Japan's views carry weight with Beijing, which has long taken a close interest in how Japan emerged in the past three decades as a global economic power

A vendor holds Chinese Yuan notes at a market in Beijing

A vendor holds Chinese Yuan notes at a market in Beijing

Reuters Tokyo

Japan has expressed concern to China about the pace of capital outflows from the country and has suggested Beijing moves very slowly in reforming its currency system to avoid repeating Japan's past mistakes.

After a summer of market turmoil, China now appears to be at a critical juncture as capital outflows reach hundreds of billions of dollars and Beijing draws down heavily on its, albeit large, currency reserves to offset the impact of the money moving offshore.

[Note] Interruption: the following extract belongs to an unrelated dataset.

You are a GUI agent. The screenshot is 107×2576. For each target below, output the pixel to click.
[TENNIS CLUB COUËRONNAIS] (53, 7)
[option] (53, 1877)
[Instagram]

The stocks slump of more than 40% in a matter of a few months and the shock devaluation of the yuan acted as a reminder of how quickly Beijing could lose control of its markets if it moves too quickly to open up to market forces, Japanese officials say.

 

"The pace of capital outflows is alarming," said a senior official with knowledge of Japan's currency diplomacy. "If China's financial system is destabilised, the effect on Japan and the rest of Asia would be enormous."

Publicly, Japanese officials have urged China to proceed with reform and expressed confidence that Beijing has the tools and expertise to manage. But privately, they have adopted a different tone, cautioning Beijing against moving too quickly to free up the yuan when large capital outflows could make the currency a target for speculators.

Japan has conveyed its concerns to Chinese officials at various meetings this year, including at the G20 financial leaders' meeting in Turkey in September.

China took a big step towards internationalising its currency on Friday, when IMF staff and the institution's head Christine Lagarde endorsed the inclusion of the yuan in the fund's benchmark foreign exchange basket, known as Special Drawing Rights (SDR). Analysts estimate inclusion could lead to demand for the yuan worth more than $500 billion.

"It should be the other way around," said a Japanese official, who declined to be identified because of the sensitivity of the matter. "Reforms come first, then you debate whether the yuan can join the SDR."

China is trying to engineer a shift in the economy away from manufacturing and towards consumption and services while promising to fully liberalise the yuan by 2020 - a goal some Japanese officials feel is to ambitious.

Japan's cautious tone is at odds with the more robust calls from Washington - underlined last week with comments from US Treasury Secretary Jack Lew urging Beijing to press ahead with its reform plans.

But Japan's views carry weight with Beijing, which has long taken a close interest in how Japan emerged in the past three decades as a global economic power.

It views Japan's handling of capital flows and the yen as key factors that led to its asset bubble blow-up in the early 1990s that led to nearly two decades of deflation Japan is still struggling to eradicate.

For decades, China's main concern was the amount of foreign currency coming into the economy as it built a huge export engine.

But since China surprised world markets by devaluing its currency around 2% in August, net capital outflows have reached $200 billion, while Beijing appeared to have spent $229 billion in foreign exchange intervention to prop up the yuan in the third quarter, a US Treasury Department report showed last month.

"WORST THING IS TO MOVE TOO QUICKLY"

Japanese policymakers are not suggesting there is an immediate risk of a financial crisis, but they say China's heavy intervention in markets to offset the capital outflows shows Beijing is worried.

If China liberalises its currency too quickly and before it fixes other problems in the economy, such as high debt, Beijing may struggle to contain capital outflows and that may take a toll on its $3.5 trillion in currency reserves, Japanese officials say.

"Market liberalisation sounds nice. But it could cause various problems," said Eisuke Sakakibara, who as a senior Japanese finance ministry official wrestled to contain volatile yen swings with heavy intervention in the late 1990s.

"When an economy moves from fast-growth to stable growth, you're bound to have some market turmoil. The same thing could happen in China, so the worst thing to do is to move too quickly to a free-floating currency regime."

China said the devaluation of the yuan reflected market forces, but the move jolted global markets on fears it meant the economy was in worse shape than previously thought.

China is Japan's biggest trading partner and its markets have become susceptible to big swings caused by Chinese policy decisions. Any repercussions to Asia also affect many Japanese firms and banks operating in the region.

Such impact was highlighted when China's yuan devaluation sent Japanese and global stock prices tumbling, as investors initially struggled to understand Beijing's motives.

"There was lot of second guessing over China's policy intention and that was because the communication was poor," said a China-based Japanese government official.

BANKING WOES LOOM

Both Prime Minister Shinzo Abe and Finance Minister Taro Aso have called on China to address structural problems in the economy, such as bad loans and excess industrial capacity, and to provide transparency of policymaking.

If China fails to tackle these problems, the risk is that it will not be just China that will feel the impact.

"The biggest risk for Japan is a hard-landing in China," said Naoyuki Shinohara, a former IMF deputy managing director who retains close contacts with incumbent Japanese policymakers.

"China's real 'black swan' is its bad-loan problems."